Exercise objective:
Can you put the stretch of data below, from the line containing "You are a GUI" through the line containing "The image size is (667, 500).", into a Markdown table with columns headed Row and Data line, one line per row and blank lines left out?

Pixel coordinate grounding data
------------------------

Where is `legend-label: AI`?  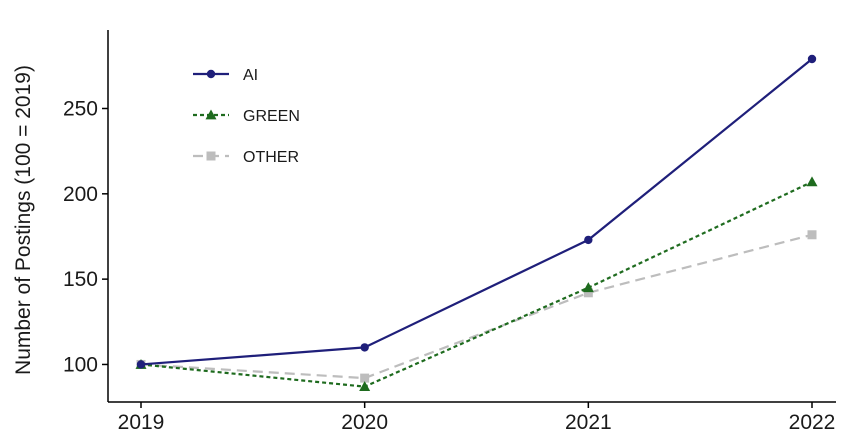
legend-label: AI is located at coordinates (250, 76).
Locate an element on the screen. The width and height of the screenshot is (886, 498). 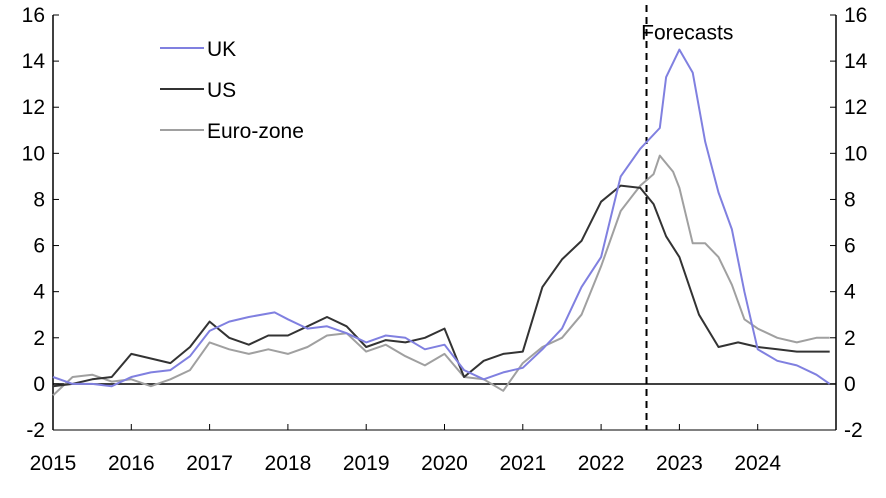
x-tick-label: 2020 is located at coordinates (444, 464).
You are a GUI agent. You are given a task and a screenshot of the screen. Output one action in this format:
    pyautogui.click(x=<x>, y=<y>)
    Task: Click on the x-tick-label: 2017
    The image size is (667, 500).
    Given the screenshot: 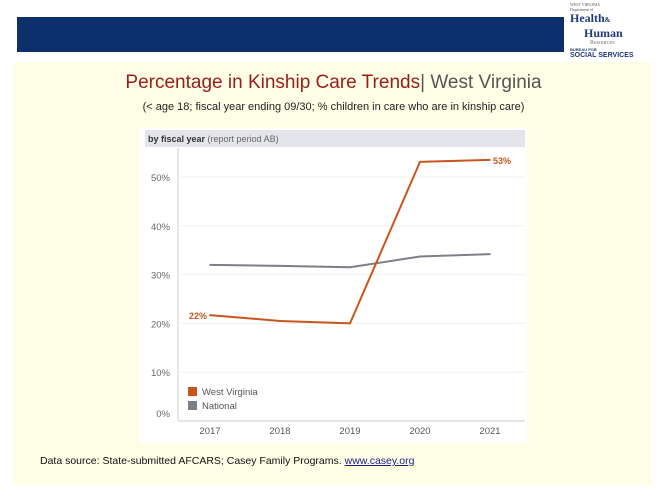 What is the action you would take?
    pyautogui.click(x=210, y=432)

------------------------

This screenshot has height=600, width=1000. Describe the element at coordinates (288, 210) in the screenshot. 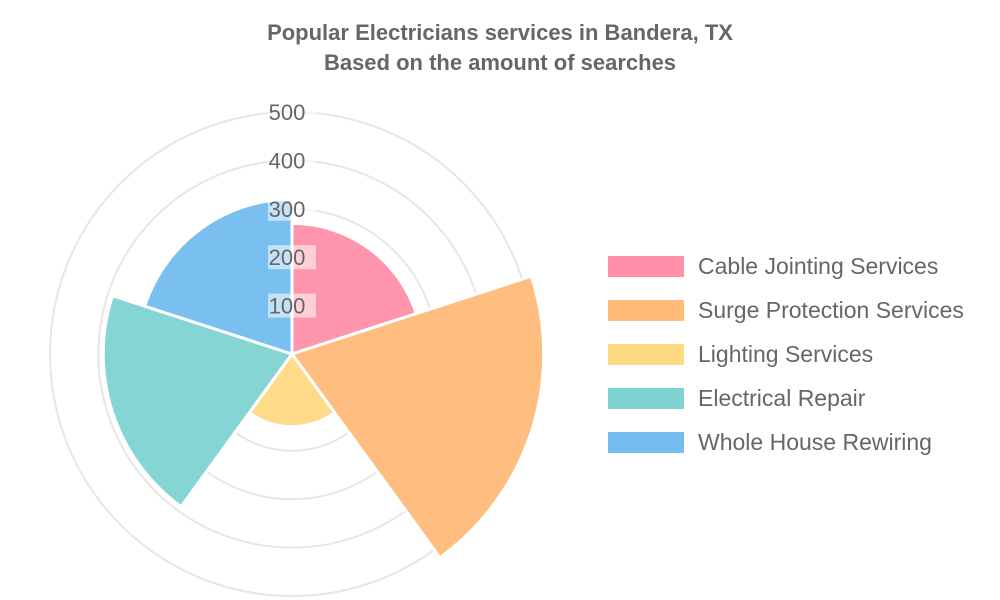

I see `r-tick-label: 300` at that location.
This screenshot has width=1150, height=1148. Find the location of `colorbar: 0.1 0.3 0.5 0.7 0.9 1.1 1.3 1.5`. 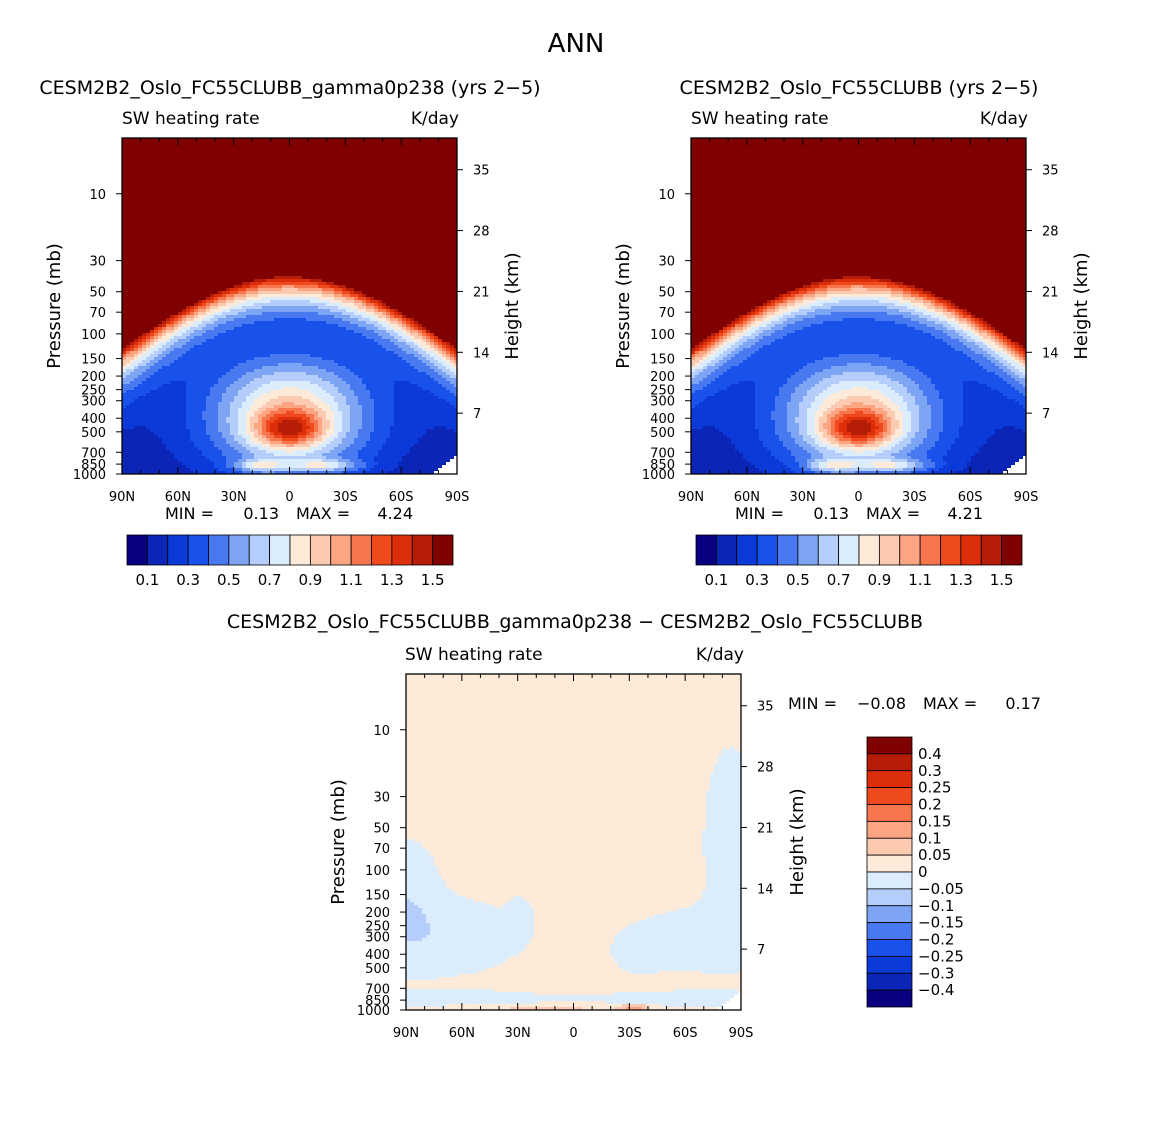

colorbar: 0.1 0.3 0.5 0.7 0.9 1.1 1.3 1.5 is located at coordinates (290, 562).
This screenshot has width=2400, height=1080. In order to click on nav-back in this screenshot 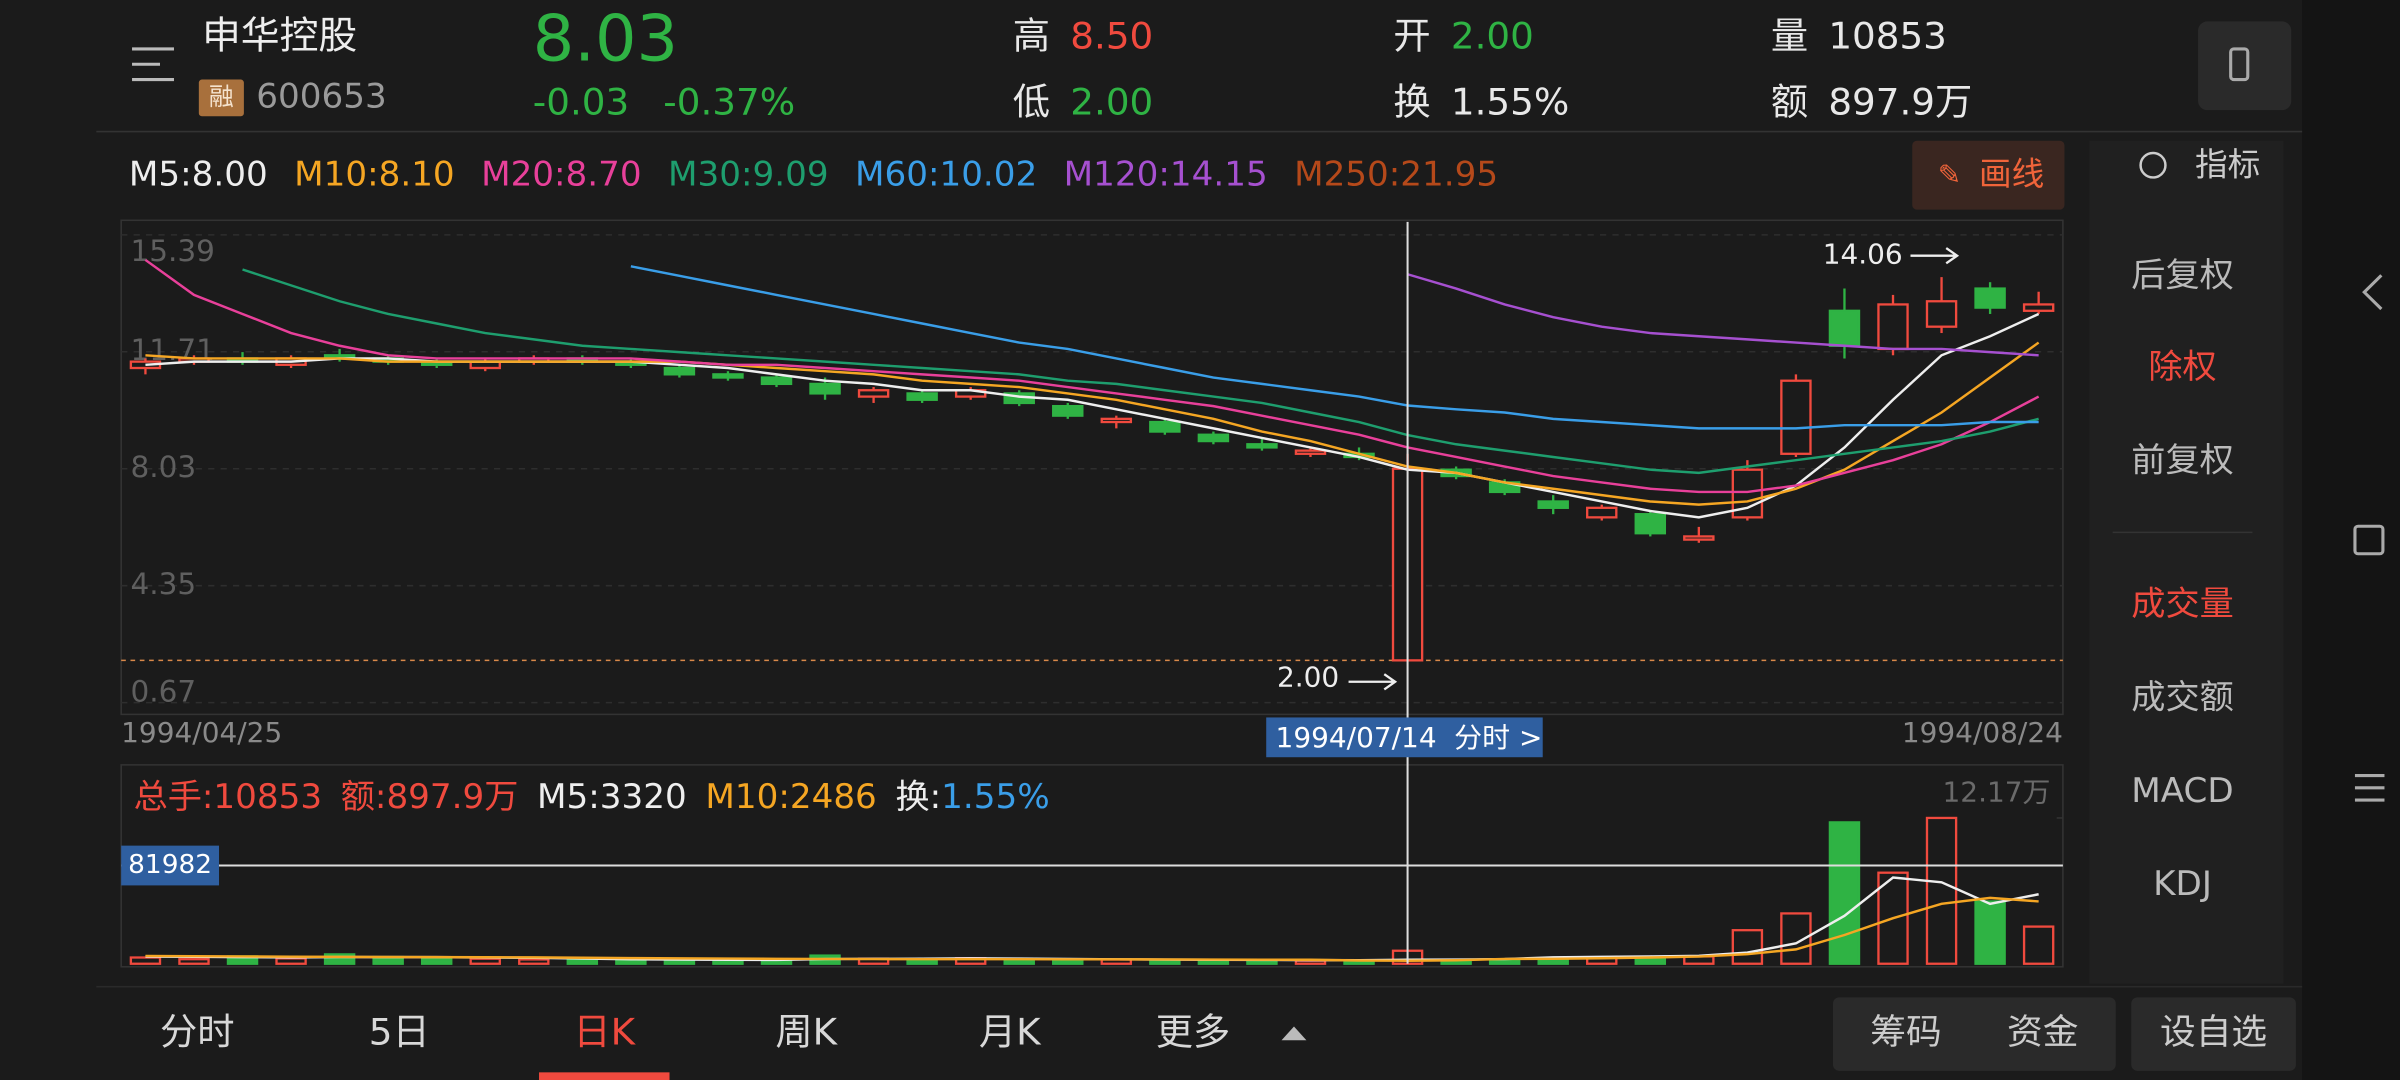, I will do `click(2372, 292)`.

------------------------

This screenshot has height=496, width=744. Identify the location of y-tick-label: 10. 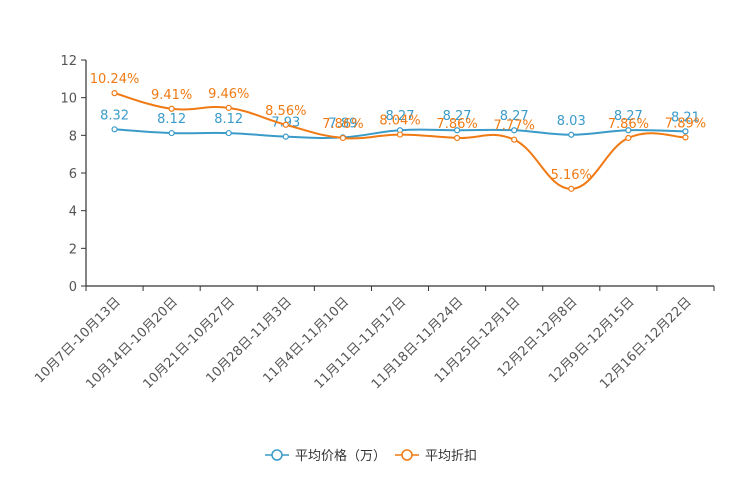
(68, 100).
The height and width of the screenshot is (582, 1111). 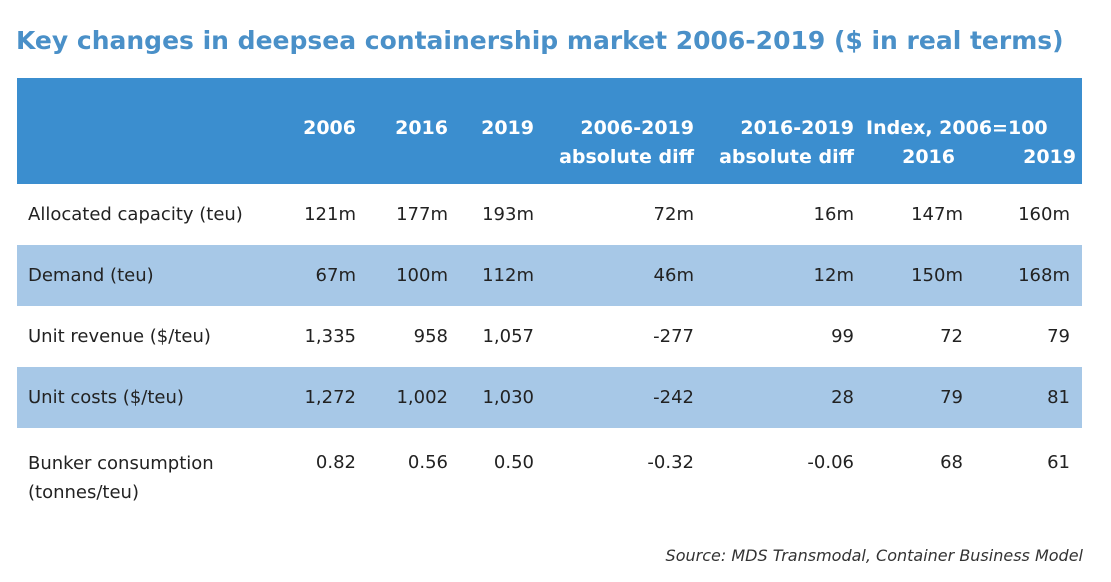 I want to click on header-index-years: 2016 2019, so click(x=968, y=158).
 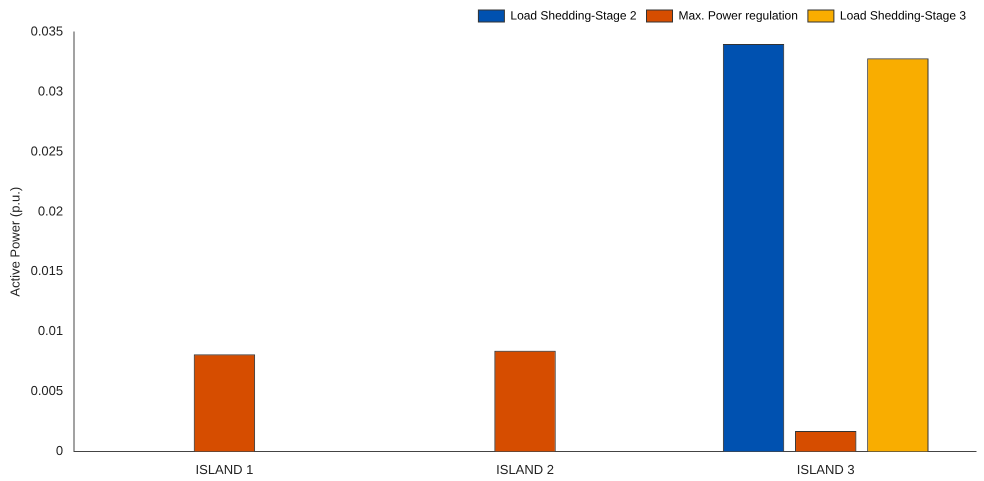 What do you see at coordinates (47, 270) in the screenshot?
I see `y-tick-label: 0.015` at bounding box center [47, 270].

------------------------

Response to the exercise:
| Row | Data line |
|---|---|
| 1 | You are a GUI agent. You are given a task and a screenshot of the screen. Output one action in this format: |
| 2 |     pyautogui.click(x=<x>, y=<y>) |
| 3 |     Task: Click on the x-tick-label: 2017 |
| 4 |     The image size is (667, 500). |